Anna Maria D’Alò – Stati d’Animo
Quando ti perdi nel labirinto delle emozioni ascolti la musica del cuore che ti rivela d’esistere.
Quando ti perdi nel labirinto delle emozioni ascolti la musica del cuore che ti rivela d’esistere.
Sono consapevole del mondo e le sue regole del dramma che mi mangia ma qui non posso cedere io non posso smettere, ne sono consapevole che morirei senza qualche cosa in cui credere.
Non esiste stato d’animo più intricato della malinconia nostalgica: la malinconia lascia i ricordi del passato al tempo, la nostalgia evoca dal passato il tempo dei ricordi.
Ho un’autostima ipocrita, di fronte agli altri sono forte e fredda e stando da sola sono troppo fragile e vulnerabile.
Quando sto lì a chiedermi cosa devo fare, confuso dalla paura di sbagliare, me lo chiedo talmente tante volte che poi, qualunque cosa faccia, non è mai la cosa giusta e a volte neppure quella sbagliata, ma che alla fine mi porta dove non volevo andare. Allora agisco d’istinto, di riflesso, di cuore e poi succeda quello che deve senza nessun rimpianto.
E poi la notte mi assale con i suoi mille perché.

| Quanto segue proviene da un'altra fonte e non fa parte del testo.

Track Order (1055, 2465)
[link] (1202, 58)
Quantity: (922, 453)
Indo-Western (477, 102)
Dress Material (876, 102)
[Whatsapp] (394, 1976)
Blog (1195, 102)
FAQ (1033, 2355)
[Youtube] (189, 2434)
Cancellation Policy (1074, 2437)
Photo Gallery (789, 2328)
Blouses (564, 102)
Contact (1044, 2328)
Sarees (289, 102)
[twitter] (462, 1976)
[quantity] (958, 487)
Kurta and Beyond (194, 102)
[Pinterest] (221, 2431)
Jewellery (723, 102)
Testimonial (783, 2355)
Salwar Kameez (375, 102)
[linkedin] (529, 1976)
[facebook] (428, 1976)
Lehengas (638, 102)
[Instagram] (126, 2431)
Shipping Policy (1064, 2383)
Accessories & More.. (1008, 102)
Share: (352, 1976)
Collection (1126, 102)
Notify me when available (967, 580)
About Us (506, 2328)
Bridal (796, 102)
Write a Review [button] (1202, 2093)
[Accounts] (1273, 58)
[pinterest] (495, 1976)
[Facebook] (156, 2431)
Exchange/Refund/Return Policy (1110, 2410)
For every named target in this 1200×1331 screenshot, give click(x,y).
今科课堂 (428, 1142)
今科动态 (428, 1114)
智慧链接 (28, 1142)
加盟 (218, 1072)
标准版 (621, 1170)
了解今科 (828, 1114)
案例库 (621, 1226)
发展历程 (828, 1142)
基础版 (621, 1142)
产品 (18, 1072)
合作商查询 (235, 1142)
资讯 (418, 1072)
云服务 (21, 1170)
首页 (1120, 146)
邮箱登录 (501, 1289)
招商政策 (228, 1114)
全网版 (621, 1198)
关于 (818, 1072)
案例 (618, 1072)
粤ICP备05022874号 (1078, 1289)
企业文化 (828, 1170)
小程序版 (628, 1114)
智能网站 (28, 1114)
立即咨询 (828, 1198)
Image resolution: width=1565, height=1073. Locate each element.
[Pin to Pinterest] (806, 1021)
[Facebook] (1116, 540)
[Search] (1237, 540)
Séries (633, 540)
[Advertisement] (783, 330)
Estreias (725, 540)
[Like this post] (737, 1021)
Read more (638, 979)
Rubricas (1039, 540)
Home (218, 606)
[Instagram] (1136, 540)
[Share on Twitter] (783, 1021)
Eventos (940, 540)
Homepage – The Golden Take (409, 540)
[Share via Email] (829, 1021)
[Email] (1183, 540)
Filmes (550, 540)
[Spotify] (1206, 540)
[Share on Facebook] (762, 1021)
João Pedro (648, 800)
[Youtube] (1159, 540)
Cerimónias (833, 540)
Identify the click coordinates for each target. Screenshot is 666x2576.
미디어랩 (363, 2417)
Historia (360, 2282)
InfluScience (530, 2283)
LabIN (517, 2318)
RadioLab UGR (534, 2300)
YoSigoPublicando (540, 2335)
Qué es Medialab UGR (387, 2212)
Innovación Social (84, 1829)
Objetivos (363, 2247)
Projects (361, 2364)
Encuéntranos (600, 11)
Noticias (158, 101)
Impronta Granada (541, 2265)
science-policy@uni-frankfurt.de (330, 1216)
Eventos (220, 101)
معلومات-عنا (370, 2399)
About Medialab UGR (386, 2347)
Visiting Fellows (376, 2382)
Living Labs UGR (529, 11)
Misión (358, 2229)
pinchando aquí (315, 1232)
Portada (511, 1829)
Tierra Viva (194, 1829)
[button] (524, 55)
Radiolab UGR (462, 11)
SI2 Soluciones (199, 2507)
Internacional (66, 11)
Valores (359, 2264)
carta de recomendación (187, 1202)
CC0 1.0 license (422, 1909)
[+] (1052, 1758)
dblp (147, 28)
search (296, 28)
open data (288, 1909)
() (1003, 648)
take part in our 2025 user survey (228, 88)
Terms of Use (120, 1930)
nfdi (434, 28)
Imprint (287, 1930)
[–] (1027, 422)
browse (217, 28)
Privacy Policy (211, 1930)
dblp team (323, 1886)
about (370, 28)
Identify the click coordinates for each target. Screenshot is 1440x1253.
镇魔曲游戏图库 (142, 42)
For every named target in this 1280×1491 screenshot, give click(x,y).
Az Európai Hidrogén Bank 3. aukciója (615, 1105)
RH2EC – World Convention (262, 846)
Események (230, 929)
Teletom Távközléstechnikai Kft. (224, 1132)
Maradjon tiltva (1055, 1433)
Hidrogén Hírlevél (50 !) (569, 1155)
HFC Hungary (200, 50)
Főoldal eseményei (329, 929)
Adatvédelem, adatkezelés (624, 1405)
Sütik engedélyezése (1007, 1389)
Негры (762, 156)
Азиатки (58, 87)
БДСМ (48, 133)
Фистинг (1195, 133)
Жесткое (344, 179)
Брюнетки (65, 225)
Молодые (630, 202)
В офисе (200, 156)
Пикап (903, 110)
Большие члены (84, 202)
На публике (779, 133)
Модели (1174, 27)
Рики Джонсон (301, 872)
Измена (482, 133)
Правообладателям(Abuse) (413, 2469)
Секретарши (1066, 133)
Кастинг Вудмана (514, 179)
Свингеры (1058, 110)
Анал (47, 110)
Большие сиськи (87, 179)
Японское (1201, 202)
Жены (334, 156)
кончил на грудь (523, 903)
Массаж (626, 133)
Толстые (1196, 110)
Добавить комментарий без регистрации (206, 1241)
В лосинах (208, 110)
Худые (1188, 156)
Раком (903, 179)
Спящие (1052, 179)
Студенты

Dentro di noi si sono aperte delle crepe. Ognuno all’inizio è una nave inaffondabile. Poi ci succedono alcune cose: persone che ci lasciano, che non ci amano, che non ci capiscono o che noi non capiamo, e ci perdiamo, sbagliamo, ci facciamo del male, gli uni agli altri. E lo scafo comincia a creparsi. E quando si rompe non c’è niente da fare, la fine è inevitabile. Però c’è un sacco di tempo tra quando le crepe cominciano a formarsi e quando andiamo a pezzi. Ed è solo in quei momenti che possiamo vederci, perché vediamo fuori di noi, dalle nostre fessure e dentro gli altri attraverso le loro. Una volta che lo scafo va in pezzi, però, la luce entra. Ed esce.